**Problem requirements:** Here are the records. Write out exactly the lines between the one holding "Expand More Actions submenu under Guest" and the one holding "Task: Click the star", inclusive.

=== Section Start ===

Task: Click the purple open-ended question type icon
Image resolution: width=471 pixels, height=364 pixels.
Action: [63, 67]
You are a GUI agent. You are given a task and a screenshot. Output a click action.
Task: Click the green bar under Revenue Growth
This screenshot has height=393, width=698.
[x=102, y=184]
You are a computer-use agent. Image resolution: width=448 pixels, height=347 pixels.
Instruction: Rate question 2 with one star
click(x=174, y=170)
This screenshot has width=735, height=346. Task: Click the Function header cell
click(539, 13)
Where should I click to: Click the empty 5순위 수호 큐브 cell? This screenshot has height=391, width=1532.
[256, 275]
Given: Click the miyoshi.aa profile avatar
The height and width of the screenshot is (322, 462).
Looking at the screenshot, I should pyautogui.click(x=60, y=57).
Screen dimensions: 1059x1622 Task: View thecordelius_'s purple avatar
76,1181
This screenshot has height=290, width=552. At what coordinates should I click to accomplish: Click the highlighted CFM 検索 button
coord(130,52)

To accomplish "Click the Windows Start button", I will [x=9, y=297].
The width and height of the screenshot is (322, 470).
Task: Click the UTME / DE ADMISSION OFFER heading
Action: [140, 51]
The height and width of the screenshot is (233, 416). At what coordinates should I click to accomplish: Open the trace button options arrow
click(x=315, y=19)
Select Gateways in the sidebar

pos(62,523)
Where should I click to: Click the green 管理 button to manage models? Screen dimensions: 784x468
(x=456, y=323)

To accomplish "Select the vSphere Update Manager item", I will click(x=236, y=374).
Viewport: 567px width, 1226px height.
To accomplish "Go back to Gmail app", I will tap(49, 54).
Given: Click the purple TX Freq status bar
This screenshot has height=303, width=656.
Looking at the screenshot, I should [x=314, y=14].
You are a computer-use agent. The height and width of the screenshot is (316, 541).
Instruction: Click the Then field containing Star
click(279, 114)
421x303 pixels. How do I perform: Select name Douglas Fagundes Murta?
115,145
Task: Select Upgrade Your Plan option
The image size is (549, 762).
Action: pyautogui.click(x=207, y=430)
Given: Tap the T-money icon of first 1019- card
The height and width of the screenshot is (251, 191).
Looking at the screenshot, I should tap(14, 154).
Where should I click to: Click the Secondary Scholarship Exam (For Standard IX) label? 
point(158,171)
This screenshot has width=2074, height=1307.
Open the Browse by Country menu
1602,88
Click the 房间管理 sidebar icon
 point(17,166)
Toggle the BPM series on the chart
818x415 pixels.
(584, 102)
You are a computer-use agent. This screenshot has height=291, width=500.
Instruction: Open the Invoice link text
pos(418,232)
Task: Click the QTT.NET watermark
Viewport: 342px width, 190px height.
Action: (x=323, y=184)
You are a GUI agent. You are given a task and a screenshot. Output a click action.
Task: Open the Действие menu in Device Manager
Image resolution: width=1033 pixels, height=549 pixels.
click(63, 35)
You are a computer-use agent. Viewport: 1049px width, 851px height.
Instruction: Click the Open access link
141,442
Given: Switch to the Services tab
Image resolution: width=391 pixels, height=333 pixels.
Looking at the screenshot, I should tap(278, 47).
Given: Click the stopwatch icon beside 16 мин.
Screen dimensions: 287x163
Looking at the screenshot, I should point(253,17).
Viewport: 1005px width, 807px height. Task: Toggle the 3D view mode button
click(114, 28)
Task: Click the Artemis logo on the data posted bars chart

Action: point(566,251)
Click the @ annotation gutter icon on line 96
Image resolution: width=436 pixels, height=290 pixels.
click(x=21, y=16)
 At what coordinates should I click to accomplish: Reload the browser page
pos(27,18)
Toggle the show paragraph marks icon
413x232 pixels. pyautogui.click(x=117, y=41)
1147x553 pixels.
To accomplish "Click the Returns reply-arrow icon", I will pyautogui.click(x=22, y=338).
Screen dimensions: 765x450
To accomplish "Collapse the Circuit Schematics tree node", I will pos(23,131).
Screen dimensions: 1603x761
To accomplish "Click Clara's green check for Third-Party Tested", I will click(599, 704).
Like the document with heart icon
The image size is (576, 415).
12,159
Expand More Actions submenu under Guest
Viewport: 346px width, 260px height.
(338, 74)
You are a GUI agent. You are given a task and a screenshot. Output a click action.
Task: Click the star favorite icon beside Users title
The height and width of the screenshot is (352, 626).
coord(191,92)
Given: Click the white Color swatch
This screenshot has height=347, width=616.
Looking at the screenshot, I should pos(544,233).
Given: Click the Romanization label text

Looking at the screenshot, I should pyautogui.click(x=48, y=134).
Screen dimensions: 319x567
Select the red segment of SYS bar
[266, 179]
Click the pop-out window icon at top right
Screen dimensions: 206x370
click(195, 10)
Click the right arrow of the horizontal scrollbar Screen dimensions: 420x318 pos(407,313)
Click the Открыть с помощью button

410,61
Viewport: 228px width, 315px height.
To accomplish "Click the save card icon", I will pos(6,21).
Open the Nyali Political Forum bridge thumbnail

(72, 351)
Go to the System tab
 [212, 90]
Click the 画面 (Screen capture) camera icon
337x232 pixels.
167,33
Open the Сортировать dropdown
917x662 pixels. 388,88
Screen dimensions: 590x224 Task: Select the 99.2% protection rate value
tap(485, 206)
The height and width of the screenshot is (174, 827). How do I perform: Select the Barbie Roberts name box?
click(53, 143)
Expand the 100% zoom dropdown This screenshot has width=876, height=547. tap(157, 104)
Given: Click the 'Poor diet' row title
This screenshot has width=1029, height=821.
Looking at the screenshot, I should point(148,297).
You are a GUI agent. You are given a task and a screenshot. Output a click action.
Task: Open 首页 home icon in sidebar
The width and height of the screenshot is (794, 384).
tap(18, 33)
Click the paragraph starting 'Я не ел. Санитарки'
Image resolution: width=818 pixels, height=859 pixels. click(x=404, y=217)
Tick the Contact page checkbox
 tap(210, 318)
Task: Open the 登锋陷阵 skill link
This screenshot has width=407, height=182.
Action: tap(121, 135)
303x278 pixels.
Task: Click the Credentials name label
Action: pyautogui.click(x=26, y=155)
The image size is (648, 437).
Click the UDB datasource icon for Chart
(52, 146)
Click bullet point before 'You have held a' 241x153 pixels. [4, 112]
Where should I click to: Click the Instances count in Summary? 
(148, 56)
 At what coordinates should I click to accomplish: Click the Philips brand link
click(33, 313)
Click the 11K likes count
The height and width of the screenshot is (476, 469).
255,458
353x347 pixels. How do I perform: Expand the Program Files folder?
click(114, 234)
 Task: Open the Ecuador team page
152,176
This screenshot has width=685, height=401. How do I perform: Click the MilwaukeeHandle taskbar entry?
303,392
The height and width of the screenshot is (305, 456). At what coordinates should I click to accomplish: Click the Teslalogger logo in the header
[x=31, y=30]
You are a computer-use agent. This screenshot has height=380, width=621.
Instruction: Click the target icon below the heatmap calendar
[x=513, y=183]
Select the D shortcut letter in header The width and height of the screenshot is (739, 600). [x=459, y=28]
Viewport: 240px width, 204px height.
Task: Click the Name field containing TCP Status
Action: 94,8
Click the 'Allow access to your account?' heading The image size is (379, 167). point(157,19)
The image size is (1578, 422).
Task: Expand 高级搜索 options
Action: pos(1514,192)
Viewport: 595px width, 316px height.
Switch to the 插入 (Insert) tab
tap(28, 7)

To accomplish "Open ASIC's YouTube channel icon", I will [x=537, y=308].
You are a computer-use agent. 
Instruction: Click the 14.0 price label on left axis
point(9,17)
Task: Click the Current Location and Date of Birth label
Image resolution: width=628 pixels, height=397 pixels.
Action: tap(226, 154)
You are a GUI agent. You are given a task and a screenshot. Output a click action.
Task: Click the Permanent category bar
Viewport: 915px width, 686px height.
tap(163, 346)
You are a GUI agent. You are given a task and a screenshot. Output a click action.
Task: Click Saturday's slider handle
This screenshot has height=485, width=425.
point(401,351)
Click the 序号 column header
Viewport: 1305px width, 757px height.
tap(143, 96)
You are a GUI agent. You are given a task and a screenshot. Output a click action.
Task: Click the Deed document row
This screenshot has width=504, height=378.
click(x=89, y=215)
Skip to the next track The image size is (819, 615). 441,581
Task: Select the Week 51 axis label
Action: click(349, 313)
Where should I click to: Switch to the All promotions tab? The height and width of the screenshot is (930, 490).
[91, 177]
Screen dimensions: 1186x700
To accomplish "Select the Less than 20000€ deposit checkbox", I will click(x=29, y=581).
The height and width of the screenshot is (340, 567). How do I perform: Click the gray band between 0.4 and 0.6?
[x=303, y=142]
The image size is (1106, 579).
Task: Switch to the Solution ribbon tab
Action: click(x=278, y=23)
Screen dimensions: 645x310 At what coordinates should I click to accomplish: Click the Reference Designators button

=== Section End ===

**Output of the exercise:**
Expand More Actions submenu under Guest
Viewport: 346px width, 260px height.
(338, 74)
You are a GUI agent. You are given a task and a screenshot. Output a click action.
Task: Click the star favorite icon beside Users title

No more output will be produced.